The Bible also closes with the vision of a city. But unlike the city of Babel, the new Jerusalem "smells of heaven and tells of a renewed world."
It is significant, the Pope continued, that the image of the city recurs throughout Sacred Scripture. It teaches us that human society can only stand when rested on the foundation of true solidarity.
Envy, unbridled ambition and a spirit of adversity, on the other hand, condemn us to the violence of chaos. To move away from this we need a politics and economy centered on ethics, "an ethics of responsibility, relationships, community and the environment," he said.

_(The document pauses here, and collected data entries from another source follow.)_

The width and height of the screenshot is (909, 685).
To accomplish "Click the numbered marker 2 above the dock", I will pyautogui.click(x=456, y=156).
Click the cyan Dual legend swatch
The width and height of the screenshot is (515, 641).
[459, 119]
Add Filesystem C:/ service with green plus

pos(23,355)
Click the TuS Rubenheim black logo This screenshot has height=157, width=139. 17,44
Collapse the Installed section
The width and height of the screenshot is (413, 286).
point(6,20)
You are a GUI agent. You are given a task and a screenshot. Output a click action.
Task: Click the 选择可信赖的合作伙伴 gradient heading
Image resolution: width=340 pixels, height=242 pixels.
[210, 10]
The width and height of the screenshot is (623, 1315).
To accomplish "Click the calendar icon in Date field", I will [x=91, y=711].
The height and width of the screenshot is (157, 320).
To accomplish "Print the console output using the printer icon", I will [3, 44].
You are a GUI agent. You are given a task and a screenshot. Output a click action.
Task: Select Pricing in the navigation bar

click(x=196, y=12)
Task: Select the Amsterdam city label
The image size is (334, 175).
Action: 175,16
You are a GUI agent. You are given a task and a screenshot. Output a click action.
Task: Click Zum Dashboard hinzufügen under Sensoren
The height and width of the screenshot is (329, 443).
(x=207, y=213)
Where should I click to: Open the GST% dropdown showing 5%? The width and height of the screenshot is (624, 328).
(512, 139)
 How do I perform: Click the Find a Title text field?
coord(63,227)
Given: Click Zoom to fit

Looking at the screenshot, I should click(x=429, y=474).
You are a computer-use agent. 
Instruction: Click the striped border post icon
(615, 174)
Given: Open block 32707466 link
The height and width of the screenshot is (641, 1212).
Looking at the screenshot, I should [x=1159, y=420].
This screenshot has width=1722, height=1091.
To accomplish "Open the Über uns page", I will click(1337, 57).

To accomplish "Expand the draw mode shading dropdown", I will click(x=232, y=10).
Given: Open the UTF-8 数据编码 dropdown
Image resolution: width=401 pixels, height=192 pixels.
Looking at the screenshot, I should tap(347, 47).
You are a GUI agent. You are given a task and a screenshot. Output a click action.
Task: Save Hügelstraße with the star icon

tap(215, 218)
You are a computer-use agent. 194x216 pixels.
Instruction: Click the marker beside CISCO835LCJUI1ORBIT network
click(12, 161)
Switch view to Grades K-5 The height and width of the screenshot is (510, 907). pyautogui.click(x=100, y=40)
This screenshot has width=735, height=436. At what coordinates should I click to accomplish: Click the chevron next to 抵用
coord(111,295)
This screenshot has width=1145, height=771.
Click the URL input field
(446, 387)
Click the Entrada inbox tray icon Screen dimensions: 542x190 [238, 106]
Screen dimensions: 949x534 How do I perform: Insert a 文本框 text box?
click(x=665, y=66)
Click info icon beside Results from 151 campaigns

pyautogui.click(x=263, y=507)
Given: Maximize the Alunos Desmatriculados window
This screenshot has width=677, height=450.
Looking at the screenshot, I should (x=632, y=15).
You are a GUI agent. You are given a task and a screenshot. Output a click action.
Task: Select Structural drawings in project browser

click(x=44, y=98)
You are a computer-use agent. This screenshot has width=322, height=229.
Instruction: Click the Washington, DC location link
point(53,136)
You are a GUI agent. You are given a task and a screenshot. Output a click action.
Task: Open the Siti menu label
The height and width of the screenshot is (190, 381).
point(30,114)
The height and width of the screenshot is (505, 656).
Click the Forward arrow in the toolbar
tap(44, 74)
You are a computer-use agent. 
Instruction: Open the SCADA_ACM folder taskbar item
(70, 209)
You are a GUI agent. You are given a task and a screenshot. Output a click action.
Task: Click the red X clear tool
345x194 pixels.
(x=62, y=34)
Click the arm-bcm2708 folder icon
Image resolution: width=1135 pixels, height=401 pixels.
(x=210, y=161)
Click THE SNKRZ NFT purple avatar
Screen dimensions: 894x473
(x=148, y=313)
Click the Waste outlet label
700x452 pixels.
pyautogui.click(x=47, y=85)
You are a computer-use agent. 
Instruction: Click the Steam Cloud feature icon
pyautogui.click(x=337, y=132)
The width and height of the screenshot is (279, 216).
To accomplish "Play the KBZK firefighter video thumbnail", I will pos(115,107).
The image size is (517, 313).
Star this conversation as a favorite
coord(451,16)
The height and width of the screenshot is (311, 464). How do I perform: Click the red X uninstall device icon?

"I would like to talk to you about a city that puts the public well-being above private interests, not allowing corruption or the privatization of public spaces, where the 'us' is 'reduced to slogans, to rhetorical artifice that masks the interests of few,'" he said.
It is this view that helps people to grow in dignity. "It promotes social justice, therefore labor, services, opportunities," he said.
"To embrace and serve this city it takes a good and great heart, in which to preserve the passion of the common good," he encouraged, "because what contributes to the good of everyone also contributes to the good of the individual."
If we do this, he concluded, "then the city will advance and reflect the heavenly Jerusalem."
"It will be a sign of God's goodness and tenderness in man's time. A mayor must have the virtue of prudence to govern, but also the virtue of courage to move forward and the virtue of tenderness to approach the weakest."